Instructions to follow. Starting at the line that holds "Image resolution: width=374" and stopping at the line that holds "Click the screen-share icon beside 项目组-YU老师", restate the records below word for word, with both of those lines included.

═════ Data for this task ═════

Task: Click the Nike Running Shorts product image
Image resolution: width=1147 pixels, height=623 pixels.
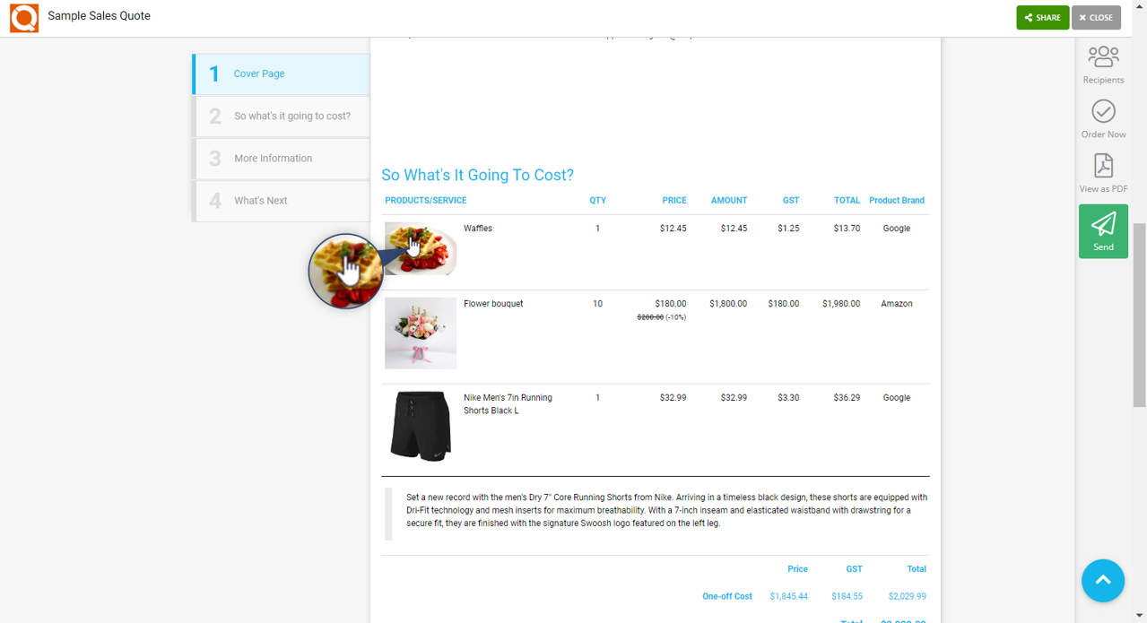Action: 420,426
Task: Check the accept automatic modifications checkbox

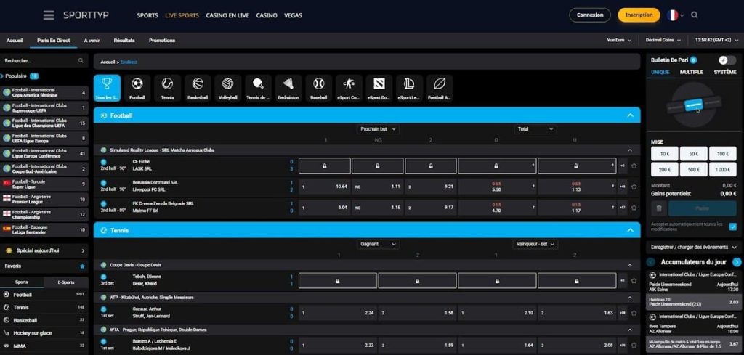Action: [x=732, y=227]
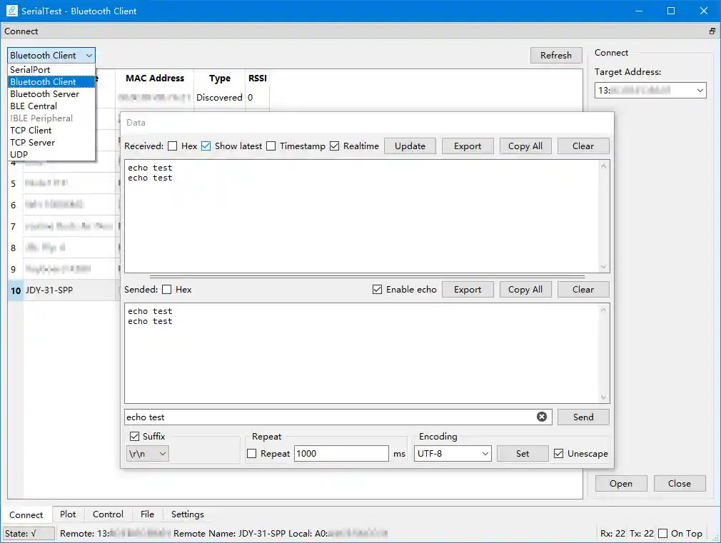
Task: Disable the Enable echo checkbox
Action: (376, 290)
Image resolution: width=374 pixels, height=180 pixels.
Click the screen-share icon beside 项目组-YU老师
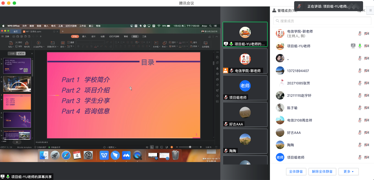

═════
═════ Data for this task ═════

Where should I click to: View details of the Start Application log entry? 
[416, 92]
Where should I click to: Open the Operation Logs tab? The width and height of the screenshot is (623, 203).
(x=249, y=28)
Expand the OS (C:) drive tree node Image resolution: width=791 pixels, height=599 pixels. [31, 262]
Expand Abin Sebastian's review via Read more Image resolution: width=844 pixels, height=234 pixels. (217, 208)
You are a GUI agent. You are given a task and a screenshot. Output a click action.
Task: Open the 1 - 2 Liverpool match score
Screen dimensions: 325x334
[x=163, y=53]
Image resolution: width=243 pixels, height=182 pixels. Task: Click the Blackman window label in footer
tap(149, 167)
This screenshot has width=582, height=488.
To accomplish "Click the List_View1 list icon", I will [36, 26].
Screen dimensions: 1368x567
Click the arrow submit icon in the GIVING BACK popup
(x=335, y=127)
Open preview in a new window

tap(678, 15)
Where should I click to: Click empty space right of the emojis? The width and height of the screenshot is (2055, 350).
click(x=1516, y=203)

═════

Result of this task.
Image resolution: width=374 pixels, height=180 pixels.
Click the screen-share icon beside 项目组-YU老师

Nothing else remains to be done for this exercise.